Wow, these ideas are so great that I am already rich!!November 01, 2002
Friday Afternoon Scratchpad
Do The Math
Estimated Number of Fun-Size Candybars My Wife And I Had In Our Trick-Or-Treat Bowl At 5:00 Yesterday Evening: 25
Number of Trick-or-Treat'er We Received all Night: 2
Average Number of Fun-Sized Candybars Given to Each Trick-or-Treat'er: 2
Estimated Number of Fun-Size Candybars My Wife And I Had In Our Trick-Or-Treat Bowl At 11:00 Yesterday Evening: 0
Estimated Time My Sugar High Wore Off: 7:25 this morning.
"There is a hole out there, they believe, a hole that not only appears to be bottomless but has, on at least one occasion, brought an animal back to life. The hole, the story goes, exists outside of town on land once owned by a man who calls himself Mel Waters. For years, he said, it was used as the neighborhood dump for trash, old appliances, dead cattle. When the hole never filled up, Waters measured its depth by lowering weighted fishing line into it. After 80,000 feet, he gave up ..." News story here, website there.
Promising new photo blog: Science Meets Art.
I HATE MAYONNAISE AND MUSTARD!!!!!. Yes. Yes you certainly do.
A Full House Beats a Your Fired
I was drinking hot chocolate out of one of those "Wildcard Poker" paper cups the other day, and I noticed it had a disclaimer on it reading "For Consumer Entertainment Only". Maybe the Wildcard Poker Paper Cup Co. had to fire some employees who were entertaining themselves on the clock.
Speaking of unemployment, here's a joke I just made up: Question: How do you fire a lingerie model? Answer: Give her a pink slip. Holy crap, that's even worse in hypertext than it was in my head! Let us never speak of it again.
My wife is a professional Botanist. Yes, I know that's awesome. She used to work for a University, and she occasionally still gets mail at that old address. Last week she received a forwarded missive from the International Biographical Centre. (Motto: So Prestigious We Misspell 'Center'!) The envelope was covered in phony official stamps and seals; the letter within read "We are delighted to confirm your nomination as an International Scientist of the Year for 2002."
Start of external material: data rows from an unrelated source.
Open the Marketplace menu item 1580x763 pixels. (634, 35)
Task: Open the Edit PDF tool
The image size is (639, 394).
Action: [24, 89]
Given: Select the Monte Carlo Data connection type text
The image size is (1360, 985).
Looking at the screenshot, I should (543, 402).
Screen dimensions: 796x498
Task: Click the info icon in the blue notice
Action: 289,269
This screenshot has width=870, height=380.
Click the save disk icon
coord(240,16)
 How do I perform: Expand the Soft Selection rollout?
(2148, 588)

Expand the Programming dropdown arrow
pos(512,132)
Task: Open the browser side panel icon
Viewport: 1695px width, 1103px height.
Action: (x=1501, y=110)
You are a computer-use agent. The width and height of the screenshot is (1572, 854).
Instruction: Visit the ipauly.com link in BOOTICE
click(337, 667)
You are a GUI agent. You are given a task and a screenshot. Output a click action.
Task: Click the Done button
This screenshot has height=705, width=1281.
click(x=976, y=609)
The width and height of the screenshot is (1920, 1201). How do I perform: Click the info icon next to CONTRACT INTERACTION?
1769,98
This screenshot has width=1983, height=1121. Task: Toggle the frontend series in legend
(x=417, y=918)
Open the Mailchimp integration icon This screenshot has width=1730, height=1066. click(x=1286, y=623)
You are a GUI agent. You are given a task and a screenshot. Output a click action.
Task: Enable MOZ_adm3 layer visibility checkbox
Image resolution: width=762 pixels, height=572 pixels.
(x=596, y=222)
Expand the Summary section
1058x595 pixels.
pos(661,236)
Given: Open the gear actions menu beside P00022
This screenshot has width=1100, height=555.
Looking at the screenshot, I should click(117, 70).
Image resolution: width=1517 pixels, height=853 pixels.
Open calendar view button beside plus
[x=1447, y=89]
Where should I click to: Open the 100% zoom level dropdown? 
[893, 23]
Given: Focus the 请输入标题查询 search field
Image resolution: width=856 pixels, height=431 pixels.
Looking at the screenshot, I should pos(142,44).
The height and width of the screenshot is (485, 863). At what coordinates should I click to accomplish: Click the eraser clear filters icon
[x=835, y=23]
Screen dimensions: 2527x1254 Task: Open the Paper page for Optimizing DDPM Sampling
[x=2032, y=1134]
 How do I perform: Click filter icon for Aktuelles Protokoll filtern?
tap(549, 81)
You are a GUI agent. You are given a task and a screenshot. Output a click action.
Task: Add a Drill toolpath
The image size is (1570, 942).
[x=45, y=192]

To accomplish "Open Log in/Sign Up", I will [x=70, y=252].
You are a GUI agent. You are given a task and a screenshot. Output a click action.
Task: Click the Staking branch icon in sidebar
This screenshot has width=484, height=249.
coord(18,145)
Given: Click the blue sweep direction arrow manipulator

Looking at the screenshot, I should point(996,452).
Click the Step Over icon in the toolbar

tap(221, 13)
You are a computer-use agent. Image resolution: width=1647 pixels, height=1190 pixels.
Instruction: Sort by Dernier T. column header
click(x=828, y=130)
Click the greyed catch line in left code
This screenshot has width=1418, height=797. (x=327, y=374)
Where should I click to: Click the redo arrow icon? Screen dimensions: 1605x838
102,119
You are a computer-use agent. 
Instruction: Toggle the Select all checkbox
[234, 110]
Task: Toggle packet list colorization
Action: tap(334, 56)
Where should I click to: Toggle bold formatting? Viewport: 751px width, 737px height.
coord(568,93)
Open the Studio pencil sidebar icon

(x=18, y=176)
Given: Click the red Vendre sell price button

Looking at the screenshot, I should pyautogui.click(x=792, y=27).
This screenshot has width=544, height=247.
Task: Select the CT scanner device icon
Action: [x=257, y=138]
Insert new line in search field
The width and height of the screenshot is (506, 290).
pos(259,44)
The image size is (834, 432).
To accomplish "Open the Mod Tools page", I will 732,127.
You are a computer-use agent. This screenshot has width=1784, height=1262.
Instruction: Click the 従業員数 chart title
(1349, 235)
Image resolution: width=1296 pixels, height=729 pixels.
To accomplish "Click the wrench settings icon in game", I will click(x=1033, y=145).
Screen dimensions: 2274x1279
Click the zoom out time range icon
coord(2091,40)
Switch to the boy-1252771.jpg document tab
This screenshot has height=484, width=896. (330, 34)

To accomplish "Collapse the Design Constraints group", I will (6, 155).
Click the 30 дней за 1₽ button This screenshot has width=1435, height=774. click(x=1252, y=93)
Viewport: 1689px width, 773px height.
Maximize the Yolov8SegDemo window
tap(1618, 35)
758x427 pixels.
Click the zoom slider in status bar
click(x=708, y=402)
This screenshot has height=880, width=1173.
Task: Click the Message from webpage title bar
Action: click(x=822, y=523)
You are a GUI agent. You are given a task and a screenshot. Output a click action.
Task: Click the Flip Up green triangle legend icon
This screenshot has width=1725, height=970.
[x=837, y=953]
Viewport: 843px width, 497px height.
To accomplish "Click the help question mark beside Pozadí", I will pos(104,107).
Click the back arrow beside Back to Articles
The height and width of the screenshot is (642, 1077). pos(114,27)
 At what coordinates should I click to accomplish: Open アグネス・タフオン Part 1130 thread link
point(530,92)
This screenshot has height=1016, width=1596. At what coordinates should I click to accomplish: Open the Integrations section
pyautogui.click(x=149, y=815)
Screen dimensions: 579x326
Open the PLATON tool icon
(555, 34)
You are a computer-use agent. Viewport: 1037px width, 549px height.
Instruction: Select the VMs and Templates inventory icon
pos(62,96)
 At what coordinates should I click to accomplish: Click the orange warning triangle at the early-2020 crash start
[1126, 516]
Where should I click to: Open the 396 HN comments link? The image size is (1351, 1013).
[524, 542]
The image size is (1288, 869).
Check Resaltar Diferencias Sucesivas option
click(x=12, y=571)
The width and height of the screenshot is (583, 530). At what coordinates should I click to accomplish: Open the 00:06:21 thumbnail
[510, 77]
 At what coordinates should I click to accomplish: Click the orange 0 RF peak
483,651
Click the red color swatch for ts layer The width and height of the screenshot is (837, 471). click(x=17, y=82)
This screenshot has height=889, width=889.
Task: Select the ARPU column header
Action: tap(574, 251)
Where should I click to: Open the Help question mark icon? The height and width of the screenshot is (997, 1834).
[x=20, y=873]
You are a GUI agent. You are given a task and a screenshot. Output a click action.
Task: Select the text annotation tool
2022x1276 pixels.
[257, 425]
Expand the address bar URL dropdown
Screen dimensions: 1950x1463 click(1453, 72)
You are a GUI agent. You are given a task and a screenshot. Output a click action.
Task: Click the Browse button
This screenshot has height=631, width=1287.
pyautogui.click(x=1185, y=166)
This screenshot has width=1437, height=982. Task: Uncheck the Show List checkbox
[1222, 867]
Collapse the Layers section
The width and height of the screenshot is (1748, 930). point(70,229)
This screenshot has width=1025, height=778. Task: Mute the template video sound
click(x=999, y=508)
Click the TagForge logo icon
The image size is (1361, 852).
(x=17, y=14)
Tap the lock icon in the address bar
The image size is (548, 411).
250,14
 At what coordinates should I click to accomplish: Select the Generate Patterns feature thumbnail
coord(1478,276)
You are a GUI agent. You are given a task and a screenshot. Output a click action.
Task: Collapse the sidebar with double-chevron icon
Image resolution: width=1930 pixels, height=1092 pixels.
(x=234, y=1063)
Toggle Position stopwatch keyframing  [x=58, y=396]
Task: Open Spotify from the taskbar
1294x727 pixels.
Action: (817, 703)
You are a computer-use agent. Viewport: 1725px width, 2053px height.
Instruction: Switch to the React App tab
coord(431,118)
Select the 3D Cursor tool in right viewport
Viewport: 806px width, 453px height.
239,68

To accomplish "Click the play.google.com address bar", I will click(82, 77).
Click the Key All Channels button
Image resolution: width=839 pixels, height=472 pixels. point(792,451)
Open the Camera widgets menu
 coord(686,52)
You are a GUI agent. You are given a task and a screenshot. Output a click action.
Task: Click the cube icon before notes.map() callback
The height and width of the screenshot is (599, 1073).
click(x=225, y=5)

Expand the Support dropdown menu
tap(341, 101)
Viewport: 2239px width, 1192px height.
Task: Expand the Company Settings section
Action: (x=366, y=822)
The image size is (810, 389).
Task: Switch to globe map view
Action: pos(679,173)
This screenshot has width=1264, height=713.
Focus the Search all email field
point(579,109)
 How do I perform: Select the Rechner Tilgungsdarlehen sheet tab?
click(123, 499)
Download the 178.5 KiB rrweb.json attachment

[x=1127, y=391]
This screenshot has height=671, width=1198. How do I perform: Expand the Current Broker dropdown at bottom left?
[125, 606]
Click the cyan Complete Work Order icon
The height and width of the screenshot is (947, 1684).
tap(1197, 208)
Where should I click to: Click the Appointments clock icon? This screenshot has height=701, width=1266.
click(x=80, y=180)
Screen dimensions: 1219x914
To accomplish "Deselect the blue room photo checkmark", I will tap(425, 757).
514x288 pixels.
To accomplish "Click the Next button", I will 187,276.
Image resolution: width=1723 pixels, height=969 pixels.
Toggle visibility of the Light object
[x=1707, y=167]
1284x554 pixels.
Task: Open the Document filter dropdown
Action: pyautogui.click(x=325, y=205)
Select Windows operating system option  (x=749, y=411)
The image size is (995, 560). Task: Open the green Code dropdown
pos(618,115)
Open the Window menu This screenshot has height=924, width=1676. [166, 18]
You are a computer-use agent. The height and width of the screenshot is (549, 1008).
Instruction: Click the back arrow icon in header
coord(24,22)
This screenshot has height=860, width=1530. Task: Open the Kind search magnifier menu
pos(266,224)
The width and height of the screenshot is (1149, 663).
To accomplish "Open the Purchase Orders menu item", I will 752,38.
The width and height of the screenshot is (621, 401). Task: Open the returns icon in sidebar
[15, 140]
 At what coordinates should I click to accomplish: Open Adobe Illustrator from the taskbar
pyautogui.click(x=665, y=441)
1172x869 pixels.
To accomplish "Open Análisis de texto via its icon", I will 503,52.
It's unclear what duties my wife will have to fulfill in her role of International Scientist of the Year -- ribbon-cuttings at Science 'N' Stuff stores throughout the nation, presumably -- but with such power comes great financial responsibility. If she wants THE OFFICIAL SASH OF OFFICE, for example, she has to cough up $300. It is described as a "silken sash, with golden tassels, woven in a luxurious scarlet red and has the Legend of the IBC along with the words INTERNATIONAL SCIENTISTS OF THE YEAR embroidered in a golden thread." (Apparently they were gunning for the INTERNATIONAL RUN-ON SENTENCE OF THE YEAR award for that one.) The OFFICIAL GOLD GILT MEDAL OF EXCELLENCE also runs for three hundred smackers, as does the PICTORIAL TESTIMONIAL. I dunno, the PICTORIAL TESTIMONIAL sure looks like something I could whip up on my coffee break, but it must be for real because the letter clearly states that, if you buy the testimonial, it "will say something unique about the recipient." On the other hand, how "unique" is it to have something that says you're a dumbass? Look at SUVs.
I find it hard to believe that anyone in the "international scientific community" would be vain and stupid enough to to fall for this codswallop. Psyche, no I don't!.